• **WHAT IS REQUIRED**:
Down to the last line, set down the material below exactly; skip the pictures.

• **ENTRIES SHOWN**:

········

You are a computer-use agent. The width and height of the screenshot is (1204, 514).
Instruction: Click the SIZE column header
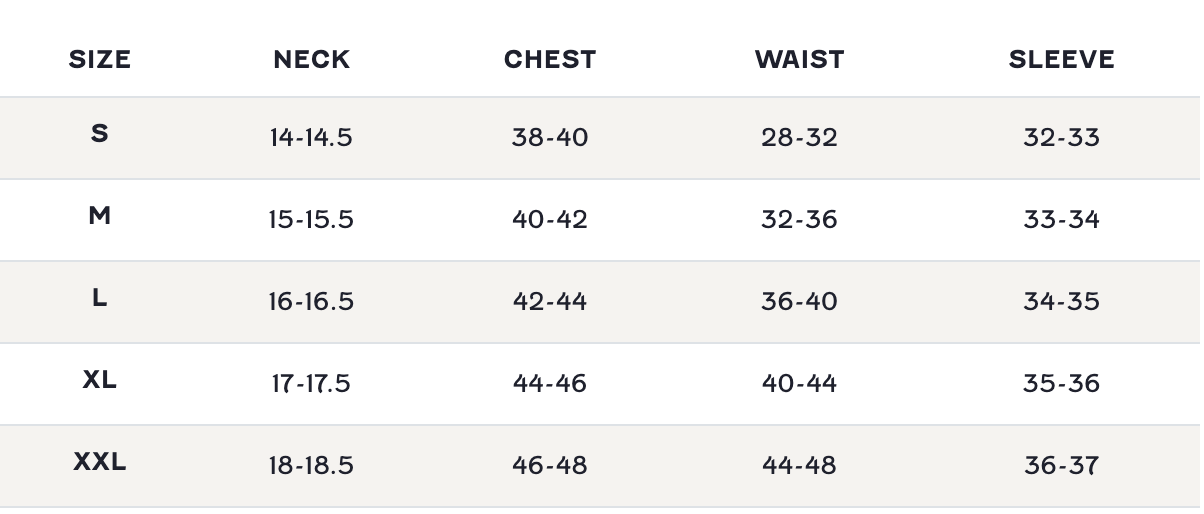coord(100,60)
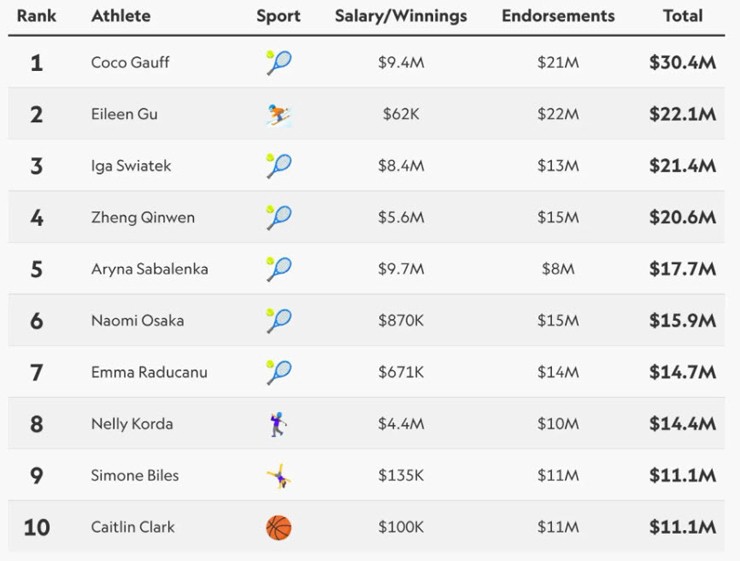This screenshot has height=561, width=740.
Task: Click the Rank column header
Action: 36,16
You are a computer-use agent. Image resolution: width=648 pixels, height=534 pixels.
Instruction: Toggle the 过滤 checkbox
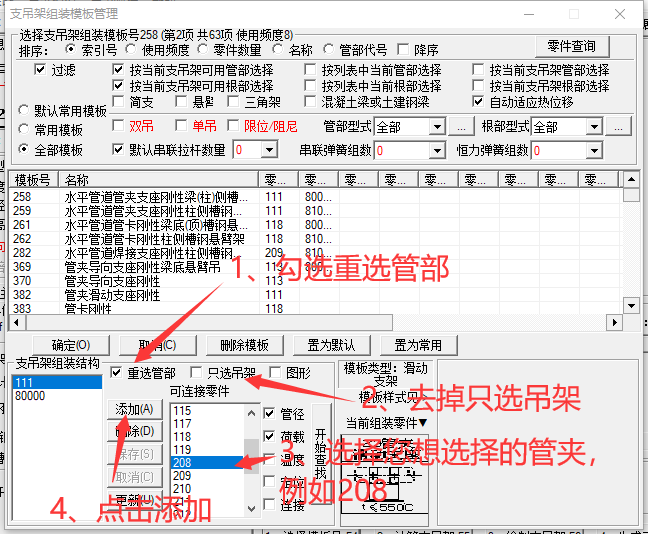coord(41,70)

········

• **ANSWER SPACE**:
You are a computer-use agent. The width and height of the screenshot is (1204, 514).
Instruction: Click the SIZE column header
coord(100,60)
This screenshot has height=561, width=740.
Task: Click the Rank column header
Action: 36,16
You are a computer-use agent. Image resolution: width=648 pixels, height=534 pixels.
Instruction: Toggle the 过滤 checkbox
coord(41,70)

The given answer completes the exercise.